SCOTT AIR FORCE BASE, Ill. — A system being
implemented at U.S. Transportation Command is making
permanent-change-of-station moves more convenient, while reducing lost and
damaged shipments and saving the government money.
The Defense Personal Property System, introduced in 2009 as a pilot program
at 17 installations, now supports 90 percent of all military moves, said
Jill Smith, personal property division chief at Military Surface Deployment
and Distribution Command.
The web-based system automates many of the steps involved in military moves:
pre-move counseling, scheduling, tracking, invoicing and claims filing for
household goods shipments.
“The beauty of DPS is that customers can do all this from the comfort of
their own homes. They can do it early in the morning or at 11 o’clock at
night, whatever works best for them,” Smith said. “Plus, all the information
they might want; whether it’s about gypsy moths or weight allowances, or
just tips about how they can have a smoother move; is right at their
fingertips, a click away, and available 24/7.”
DPS also gives customers the opportunity to track their shipments online. If
their shipment is lost or damaged, they can file a claim online and settle
directly with the moving company.
Moves not yet covered by DPS, generally those involving long-term storage or
moves within an overseas theater, will be included as new features are added
to make the system fully operational by September 2017, Smith said.
Military Surface Deployment and Distribution Command, Transcom’s Army
component, processes about 600,000 personal property moves each year for
Soldiers, Sailors, Airmen, Marines, Coast Guardsmen, Defense Department
civilian employees and their families, Smith reported. About one-third of
these moves take place during the summer, and almost 70,000 include
privately-owned vehicle shipments.
Collectively, they cost the Defense Department about $2.2 billion a year,
Smith said. But with DPS, she projects between $117 million and $136 million
in annual savings — while providing customers with better service.
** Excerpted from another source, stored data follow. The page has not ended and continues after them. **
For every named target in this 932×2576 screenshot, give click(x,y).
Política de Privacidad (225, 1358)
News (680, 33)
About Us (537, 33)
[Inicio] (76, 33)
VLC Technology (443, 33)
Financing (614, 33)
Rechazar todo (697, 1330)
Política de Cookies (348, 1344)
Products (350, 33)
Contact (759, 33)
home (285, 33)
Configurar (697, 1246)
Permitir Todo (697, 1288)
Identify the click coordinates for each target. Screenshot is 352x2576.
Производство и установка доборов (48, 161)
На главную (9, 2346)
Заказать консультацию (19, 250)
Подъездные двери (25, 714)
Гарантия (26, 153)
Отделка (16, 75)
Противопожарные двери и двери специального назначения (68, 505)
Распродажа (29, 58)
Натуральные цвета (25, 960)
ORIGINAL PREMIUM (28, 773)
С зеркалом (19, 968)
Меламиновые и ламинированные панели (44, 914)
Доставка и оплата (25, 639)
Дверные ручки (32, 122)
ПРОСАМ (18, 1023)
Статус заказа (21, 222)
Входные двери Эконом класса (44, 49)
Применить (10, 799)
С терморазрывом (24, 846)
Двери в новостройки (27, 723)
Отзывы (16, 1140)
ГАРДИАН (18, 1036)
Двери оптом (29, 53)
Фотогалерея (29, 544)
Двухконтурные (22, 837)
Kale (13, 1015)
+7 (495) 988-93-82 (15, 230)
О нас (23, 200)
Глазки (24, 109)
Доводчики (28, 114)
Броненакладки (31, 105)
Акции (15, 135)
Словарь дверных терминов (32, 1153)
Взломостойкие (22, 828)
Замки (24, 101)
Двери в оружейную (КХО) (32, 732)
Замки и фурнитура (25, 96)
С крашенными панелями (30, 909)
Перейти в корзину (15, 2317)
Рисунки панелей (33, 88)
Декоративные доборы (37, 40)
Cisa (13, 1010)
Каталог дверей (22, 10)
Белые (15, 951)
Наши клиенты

That’s because rather than relying on “low-bid” transportation providers to
conduct military moves, DPS provides “best value” services. This, Smith
explained, factors in not just cost, but also variables such as timeliness,
reliability, the incidence of lost or damaged shipments and ease in
providing reimbursement for claims.
“We want to provide carriers that are not only qualified, but fully capable
of making sure that they protect the members’ household goods, provide a
great quality move and communicate with that customer,” she said. “The
bottom line for us is that we want to do business with carriers that pick up
the household goods on time and deliver them on time, with no or the least
amount of damage — whether (that carrier) happens to be cheaper or a little
bit more expensive.”
Those determinations are based directly on customer satisfaction surveys
that help ensure the best movers get singled out for DOD business. “We rely
on these surveys because (customers) get to evaluate the (transportation
service provider’s) performance, and that ties directly into the best-value
score,” Smith said. “The higher the customer satisfaction, the higher the
score and the more opportunity that (carrier) gets to participate in future
As an additional incentive for moving companies to apply extra care while
handling DOD shipments, carriers are now required to pay full replacement
value for anything lost or broken. Before that change was introduced about
five years ago, transportation carriers paid a depreciated value on all
The result has been a dramatic reduction in claims.
“If they break your $500 china, that means they have to replace or repair
it. So carriers have a tendency to be more careful,” Smith said. “That is a
good thing, because it helps make service members feel a little bit more
comfortable about turning over their prized possessions, knowing that the
carriers are going to be held responsible for it.”
Smith said she’s looking forward to the complete rollout of DPS and the
convenience it will provide DOD customers throughout the move process.
“This will be a brand new era,” she said. “Customers will have a centralized
one-stop shop that gives them all the tools they need to plan and manage
their moves, that provides them best-value service and uses their feedback
to ensure other service members will, too.”